▶ _ASSIGNED TASK 1_:
Copy out the part of the passage on AI and human language learning starting with "That’s what we" and going on through "piece of data).".
▶ _ASSIGNED TASK 2_:
Continue the passage on AI and human language learning from the point where it stops.

▶ _EXCERPT PROVIDED_:
Language is the bedrock of human civilization and has been studied for decades by linguists. Recent advances in AI have seen the rise of Large Language Models (LLMs) powering mainstream AI tools like ChatGPT which, while competing with human abilities on certain tasks, are still limited in reasoning and logic. Could they be improved by studying human language learning principles?
That’s what we sought to answer in our latest perspective paper, published in Nature Computational Science. We argue that generative AI models, when they learn how to represent language, have the capacity to model human grammatical knowledge as intended by linguist Noam Chomsky.
Human language models are mostly symbolic: they describe our knowledge of a specific language in terms of rules, like a grammar or features that can be mapped to real-world information.
Most modern AI models, on the other hand, understand language as vectors, or information structures that cannot directly be linked to a specific set of symbolic rules: an LLM understands words or sentences as embeddings (numerical representations of a piece of data).
AI vs human language learning
Lately, a debate on the nature of language learning has been brewing.
On one side, some theoretical linguists argue that AI models cannot explain human language because they are statistical tools offering no real insight into the cognitive processes of language acquisition.
On the other, some AI researchers think that the ability of LLMs to learn language from raw data alone proves that decades of linguistic theory, especially concepts of innate grammatical structures, are obsolete.
As a researcher with a foot in both fields, I argue instead that these two extremes can actually help understand and nurture each field.
Indeed, language learning in humans is, in some aspects, surprisingly similar to language learning in AI models.
AI models are unique learners as they encounter text without an underlying knowledge of the linguistic underpinnings of a sentence (verbs, nouns, adjectives, etc.).

▶ _DATA UNDER STUDY_:
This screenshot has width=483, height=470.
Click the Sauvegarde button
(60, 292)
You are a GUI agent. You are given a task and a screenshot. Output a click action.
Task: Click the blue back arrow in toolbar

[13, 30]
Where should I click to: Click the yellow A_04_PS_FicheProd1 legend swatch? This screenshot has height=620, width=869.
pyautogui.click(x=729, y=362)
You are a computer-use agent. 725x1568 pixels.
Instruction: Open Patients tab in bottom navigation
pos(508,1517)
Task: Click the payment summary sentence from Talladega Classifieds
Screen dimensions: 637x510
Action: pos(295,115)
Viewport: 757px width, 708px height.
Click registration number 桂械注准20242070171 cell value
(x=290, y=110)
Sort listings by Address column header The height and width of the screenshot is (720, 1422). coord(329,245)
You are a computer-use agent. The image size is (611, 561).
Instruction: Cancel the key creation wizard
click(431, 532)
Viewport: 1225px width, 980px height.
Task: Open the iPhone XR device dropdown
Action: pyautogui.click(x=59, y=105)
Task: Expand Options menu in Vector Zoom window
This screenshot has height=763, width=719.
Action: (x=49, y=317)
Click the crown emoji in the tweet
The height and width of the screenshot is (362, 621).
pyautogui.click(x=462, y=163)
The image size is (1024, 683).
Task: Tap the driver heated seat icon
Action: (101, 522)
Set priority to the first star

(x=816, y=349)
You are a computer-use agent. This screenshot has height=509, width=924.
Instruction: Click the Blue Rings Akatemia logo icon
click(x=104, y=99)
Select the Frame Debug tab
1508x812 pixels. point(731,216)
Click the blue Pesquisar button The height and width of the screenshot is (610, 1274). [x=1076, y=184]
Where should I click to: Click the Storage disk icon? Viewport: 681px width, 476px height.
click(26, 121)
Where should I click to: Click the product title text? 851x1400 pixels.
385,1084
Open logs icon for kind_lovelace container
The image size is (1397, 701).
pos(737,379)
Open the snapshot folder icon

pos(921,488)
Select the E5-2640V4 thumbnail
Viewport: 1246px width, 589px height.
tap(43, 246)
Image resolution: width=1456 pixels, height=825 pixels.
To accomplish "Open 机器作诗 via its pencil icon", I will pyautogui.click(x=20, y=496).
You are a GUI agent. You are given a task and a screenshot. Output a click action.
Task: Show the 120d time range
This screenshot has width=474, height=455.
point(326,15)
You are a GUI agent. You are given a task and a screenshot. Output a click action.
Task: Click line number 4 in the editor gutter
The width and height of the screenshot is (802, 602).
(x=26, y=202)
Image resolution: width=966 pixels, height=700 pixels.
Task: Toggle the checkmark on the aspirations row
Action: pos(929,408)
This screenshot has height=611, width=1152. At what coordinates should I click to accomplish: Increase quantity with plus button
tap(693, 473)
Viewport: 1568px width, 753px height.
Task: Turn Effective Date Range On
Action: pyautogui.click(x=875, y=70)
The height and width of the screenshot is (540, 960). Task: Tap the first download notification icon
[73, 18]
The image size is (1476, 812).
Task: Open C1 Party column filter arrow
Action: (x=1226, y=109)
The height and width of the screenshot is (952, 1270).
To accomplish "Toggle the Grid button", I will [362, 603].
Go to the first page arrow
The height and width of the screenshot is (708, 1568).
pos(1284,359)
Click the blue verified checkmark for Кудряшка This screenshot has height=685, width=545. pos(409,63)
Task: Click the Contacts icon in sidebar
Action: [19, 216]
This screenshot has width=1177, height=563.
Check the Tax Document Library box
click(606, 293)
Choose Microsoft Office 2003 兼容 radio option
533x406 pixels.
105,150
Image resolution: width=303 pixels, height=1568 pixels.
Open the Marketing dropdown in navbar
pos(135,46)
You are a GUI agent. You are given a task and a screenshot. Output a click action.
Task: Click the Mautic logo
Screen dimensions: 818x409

▶ _WRITTEN REPLY 1_:
That’s what we sought to answer in our latest perspective paper, published in Nature Computational Science. We argue that generative AI models, when they learn how to represent language, have the capacity to model human grammatical knowledge as intended by linguist Noam Chomsky.
Human language models are mostly symbolic: they describe our knowledge of a specific language in terms of rules, like a grammar or features that can be mapped to real-world information.
Most modern AI models, on the other hand, understand language as vectors, or information structures that cannot directly be linked to a specific set of symbolic rules: an LLM understands words or sentences as embeddings (numerical representations of a piece of data).

▶ _WRITTEN REPLY 2_:
We give them a set of words that they must learn distributions over, but very little knowledge about the language itself. We don't tell them that nouns and verbs exist: they have to learn on their own.
This mirrors how humans develop an internal model to recognize a sentence’s validity in terms of grammar and structure (even if its meaning is nonsensical) simply from the input they hear or see.
While the exact mechanisms of language acquisition may differ, both humans and AI develop a latent understanding of language’s rules.
A bridge between disciplines
In fact, analyzing the hidden knowledge LLMs acquire could offer a window into how our brains represent language. Conversely, linguistics can provide a blueprint to improve language-based AI models.
Humans are great logical reasoners and they learn to do so from sparse data (e.g., knowing that a sentence is negative just by encountering it once), a task where LLMs struggle. This highlights their current limitations in reasoning and data efficiency.
As researchers, we can help bridge this gap. To overcome current hurdles of language models, we need neuro-symbolic models combining the pattern-matching strengths of neural networks with the structured, rule-based logic that underpins human thought.
By fostering interdisciplinary collaboration, the fields of AI and linguistics can provide a deeper understanding of intelligence and help improve the efficiency and performance of current AI models.